No sooner had my last comment on the topic of Green, Gold (aka Brass) and Platinum hit cyberspace than Peter Suber comes up with yet another bit of misleading information, this time from Jan Velterop, who, in his own Weblog, notes:
Applied to OA, ‘green’ and ‘gold’ are qualifiers of a different order. ‘Gold’ is straightforward: you pay for the service of being published in a peer-reviewed journal and your article is unambiguously Open Access. ‘Green’, however, is little more than an indulgence allowed by the publisher. This, for most publishers at least, is fine, as long as it doesn’t undermine their capability to make money with the work they do. But a 'green' policy is reversible.

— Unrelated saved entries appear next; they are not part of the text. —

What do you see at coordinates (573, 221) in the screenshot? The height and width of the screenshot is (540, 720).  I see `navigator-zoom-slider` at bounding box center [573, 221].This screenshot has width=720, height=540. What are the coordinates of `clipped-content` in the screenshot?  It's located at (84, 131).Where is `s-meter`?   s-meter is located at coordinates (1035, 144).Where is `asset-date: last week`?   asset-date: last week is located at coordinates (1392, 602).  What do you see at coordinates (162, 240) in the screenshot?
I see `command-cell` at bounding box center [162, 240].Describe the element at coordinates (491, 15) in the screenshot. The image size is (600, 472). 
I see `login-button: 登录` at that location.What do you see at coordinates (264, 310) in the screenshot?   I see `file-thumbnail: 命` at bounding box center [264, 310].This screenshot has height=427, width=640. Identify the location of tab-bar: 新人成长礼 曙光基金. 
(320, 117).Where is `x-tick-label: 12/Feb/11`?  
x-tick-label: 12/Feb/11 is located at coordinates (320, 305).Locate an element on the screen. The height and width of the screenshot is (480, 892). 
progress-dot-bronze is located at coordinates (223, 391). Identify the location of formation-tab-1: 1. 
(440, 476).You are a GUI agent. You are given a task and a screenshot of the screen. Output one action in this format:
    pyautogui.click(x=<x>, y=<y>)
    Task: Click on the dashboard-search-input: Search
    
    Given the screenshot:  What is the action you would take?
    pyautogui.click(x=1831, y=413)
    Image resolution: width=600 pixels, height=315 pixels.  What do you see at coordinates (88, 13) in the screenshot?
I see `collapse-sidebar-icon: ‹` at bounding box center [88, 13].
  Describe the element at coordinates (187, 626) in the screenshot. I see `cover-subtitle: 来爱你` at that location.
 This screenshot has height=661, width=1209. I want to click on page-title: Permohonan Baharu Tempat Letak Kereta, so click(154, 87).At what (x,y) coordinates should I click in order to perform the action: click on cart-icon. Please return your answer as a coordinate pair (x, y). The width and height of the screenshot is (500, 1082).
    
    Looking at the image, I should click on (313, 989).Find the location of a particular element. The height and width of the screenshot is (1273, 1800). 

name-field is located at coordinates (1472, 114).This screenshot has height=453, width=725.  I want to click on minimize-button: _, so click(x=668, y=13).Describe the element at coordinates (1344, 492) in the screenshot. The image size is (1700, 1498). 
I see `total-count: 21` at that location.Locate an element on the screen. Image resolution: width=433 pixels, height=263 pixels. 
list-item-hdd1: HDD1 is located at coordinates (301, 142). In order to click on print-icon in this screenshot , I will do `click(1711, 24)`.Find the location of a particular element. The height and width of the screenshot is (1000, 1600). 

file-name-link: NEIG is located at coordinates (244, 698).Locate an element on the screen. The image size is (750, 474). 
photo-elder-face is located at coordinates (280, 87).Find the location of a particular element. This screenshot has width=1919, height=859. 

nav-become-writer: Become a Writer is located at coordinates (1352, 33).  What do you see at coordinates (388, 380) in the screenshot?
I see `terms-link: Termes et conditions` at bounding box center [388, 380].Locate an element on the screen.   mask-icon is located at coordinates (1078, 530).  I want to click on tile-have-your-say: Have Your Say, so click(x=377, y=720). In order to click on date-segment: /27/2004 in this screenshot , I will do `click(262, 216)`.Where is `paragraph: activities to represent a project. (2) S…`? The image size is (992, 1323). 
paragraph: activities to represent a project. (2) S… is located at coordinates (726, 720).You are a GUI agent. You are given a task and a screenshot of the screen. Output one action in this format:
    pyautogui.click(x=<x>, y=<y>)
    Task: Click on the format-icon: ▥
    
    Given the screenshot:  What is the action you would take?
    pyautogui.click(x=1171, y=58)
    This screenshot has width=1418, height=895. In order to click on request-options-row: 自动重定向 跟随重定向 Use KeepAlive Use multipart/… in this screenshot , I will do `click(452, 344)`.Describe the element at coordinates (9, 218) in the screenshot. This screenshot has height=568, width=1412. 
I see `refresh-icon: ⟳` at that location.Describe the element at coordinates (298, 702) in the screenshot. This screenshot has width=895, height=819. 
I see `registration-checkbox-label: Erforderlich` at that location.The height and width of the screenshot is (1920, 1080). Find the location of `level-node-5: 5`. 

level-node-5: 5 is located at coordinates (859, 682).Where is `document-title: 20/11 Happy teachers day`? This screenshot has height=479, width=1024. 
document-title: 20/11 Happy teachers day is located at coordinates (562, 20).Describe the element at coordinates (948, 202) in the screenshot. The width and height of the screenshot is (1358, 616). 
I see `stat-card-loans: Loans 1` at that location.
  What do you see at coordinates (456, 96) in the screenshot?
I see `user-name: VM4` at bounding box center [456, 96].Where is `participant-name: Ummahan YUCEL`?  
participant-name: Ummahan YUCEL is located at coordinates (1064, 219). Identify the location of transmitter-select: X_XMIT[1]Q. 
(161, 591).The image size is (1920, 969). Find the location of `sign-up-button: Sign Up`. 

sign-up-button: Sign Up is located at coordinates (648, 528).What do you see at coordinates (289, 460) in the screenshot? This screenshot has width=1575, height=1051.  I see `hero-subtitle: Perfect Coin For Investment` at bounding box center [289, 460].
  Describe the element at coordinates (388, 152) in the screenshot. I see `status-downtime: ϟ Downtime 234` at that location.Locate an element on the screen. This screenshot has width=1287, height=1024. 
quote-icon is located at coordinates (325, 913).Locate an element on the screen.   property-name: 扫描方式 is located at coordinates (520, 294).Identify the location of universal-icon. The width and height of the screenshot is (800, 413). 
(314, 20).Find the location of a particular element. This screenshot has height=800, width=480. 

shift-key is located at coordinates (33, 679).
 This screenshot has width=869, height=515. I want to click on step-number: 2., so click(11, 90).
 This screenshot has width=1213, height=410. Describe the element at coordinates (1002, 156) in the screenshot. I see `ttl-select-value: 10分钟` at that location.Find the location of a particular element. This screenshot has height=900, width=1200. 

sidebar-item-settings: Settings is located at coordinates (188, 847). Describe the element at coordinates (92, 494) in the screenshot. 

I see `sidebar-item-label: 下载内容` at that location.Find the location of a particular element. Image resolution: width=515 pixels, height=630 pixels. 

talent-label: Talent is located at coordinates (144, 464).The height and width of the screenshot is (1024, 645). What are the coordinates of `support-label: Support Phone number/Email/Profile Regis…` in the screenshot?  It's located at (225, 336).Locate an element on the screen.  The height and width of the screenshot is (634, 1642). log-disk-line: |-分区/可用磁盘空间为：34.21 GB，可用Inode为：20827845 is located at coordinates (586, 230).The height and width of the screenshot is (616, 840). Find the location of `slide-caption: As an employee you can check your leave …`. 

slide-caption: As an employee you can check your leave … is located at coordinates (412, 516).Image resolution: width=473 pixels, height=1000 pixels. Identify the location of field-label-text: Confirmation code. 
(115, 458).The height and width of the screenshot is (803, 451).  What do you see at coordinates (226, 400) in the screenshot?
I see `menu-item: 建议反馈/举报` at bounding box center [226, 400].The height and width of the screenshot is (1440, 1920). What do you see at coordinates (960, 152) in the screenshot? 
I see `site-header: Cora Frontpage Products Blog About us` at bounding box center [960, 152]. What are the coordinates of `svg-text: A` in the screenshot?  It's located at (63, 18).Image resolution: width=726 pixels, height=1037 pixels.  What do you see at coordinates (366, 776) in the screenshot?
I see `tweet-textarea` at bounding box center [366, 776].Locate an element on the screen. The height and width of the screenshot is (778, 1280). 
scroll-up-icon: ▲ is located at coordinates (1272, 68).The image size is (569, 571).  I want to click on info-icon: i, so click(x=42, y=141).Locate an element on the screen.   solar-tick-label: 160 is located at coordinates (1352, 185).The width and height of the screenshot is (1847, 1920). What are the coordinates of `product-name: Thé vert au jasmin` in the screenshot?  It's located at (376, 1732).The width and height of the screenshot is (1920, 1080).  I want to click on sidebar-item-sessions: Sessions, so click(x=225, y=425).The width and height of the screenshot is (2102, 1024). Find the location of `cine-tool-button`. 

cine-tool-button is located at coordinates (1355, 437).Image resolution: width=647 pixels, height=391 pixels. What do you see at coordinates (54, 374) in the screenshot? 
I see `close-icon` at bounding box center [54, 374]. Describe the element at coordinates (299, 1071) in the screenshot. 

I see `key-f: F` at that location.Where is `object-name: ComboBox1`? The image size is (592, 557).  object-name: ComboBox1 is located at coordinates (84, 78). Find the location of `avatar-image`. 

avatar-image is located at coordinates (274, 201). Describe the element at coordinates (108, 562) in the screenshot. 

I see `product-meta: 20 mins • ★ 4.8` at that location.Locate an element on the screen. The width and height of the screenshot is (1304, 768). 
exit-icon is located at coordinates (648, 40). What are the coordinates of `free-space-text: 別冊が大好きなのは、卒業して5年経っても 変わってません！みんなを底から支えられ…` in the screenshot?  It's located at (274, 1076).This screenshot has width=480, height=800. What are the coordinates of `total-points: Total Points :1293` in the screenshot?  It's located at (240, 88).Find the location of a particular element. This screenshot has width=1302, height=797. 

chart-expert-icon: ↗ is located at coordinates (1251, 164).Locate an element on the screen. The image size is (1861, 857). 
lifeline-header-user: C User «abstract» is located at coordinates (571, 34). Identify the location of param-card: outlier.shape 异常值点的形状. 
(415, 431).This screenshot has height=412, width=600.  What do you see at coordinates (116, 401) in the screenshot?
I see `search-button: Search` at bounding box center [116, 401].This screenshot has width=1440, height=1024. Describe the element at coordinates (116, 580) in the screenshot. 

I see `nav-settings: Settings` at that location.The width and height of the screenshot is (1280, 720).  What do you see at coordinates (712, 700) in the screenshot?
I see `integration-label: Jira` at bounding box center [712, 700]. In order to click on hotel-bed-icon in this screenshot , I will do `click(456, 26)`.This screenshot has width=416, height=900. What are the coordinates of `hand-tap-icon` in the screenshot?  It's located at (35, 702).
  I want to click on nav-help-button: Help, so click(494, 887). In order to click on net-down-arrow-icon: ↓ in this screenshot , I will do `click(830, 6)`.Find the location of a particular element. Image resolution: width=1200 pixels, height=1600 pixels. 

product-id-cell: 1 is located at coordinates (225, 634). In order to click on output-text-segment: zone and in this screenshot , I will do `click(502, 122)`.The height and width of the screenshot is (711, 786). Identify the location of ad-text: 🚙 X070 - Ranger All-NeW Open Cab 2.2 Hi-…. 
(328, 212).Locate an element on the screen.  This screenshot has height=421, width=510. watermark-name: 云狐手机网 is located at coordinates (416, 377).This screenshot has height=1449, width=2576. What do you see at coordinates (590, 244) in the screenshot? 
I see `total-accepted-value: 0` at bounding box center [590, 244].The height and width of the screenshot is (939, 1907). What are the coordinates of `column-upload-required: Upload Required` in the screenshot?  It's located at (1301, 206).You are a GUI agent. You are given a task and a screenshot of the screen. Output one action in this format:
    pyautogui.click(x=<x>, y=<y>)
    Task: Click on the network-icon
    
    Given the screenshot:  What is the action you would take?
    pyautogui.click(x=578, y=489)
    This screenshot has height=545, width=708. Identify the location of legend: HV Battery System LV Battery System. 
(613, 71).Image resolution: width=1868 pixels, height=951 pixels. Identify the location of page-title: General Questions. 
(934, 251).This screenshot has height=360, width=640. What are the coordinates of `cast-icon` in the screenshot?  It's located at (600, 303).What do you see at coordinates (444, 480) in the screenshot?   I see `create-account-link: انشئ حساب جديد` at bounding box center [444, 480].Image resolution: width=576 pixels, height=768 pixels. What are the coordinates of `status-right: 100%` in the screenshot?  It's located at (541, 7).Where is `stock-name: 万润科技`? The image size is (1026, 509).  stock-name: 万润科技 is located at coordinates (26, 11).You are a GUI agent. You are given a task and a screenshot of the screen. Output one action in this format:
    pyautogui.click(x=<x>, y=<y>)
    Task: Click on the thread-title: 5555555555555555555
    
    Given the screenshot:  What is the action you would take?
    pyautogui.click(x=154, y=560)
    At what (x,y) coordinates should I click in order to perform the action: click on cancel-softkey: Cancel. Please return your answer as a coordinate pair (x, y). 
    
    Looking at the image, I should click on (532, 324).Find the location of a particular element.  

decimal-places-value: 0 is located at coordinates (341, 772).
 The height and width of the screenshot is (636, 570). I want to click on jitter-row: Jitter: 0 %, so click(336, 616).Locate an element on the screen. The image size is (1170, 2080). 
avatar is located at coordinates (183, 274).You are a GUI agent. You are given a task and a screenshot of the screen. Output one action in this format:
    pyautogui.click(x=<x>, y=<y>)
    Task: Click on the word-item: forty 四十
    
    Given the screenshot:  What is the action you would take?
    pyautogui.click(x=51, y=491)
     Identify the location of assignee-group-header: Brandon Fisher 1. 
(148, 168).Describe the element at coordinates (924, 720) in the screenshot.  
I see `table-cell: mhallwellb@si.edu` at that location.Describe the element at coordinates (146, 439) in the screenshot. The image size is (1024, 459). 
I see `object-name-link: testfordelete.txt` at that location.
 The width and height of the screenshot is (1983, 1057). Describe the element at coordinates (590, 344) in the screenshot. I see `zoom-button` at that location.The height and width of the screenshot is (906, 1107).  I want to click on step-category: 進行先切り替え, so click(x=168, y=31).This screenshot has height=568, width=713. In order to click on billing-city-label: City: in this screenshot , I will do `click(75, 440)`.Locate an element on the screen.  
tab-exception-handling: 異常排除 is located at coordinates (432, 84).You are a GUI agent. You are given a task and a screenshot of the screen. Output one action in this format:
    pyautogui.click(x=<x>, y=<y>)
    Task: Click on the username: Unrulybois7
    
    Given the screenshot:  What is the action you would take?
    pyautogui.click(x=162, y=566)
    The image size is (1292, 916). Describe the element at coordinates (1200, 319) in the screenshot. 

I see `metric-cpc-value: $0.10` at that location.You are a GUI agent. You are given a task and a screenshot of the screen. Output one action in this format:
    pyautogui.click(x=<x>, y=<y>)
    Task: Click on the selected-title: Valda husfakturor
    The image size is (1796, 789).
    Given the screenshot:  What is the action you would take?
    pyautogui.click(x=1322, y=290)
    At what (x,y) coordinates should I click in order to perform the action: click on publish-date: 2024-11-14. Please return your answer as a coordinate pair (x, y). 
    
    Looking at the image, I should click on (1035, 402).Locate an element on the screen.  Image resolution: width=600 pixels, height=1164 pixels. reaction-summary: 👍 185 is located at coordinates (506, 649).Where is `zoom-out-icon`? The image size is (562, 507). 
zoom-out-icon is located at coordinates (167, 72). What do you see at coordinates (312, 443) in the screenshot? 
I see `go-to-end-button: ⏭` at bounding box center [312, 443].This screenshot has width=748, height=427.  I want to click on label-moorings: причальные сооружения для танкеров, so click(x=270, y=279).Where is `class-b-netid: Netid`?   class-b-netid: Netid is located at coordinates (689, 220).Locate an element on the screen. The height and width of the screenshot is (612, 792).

Of course, Velterop is entirely right that the Green route of open archiving is dependent, at present, on the 'indulgence' of the publishers - I have suggested elsewhere that open archiving can only be a temporary approach to open access, since either the publishers may withdraw their permissions, or what I have called the Platinum Route, or, possibly more likely, some alternative process of scholarly communication will come to dominate.
However, Velterop conveys the same mis-information about the Gold (Brass) route as I drew attention to in that earlier post: the statement that it involves paying the publisher to open up access. This is true for commercial publishers, but not for those journals, like Information Research, that are published freely on the basis of subsidy and collaborative effort.
I can see that I am going to have to keep on plugging away at this distinction for as long as the notion of 'Gold' is used ambiguously for all OA journals, whether they author charge or not. Let's get into the entirely sensible habit of referring to Platinum for the latter.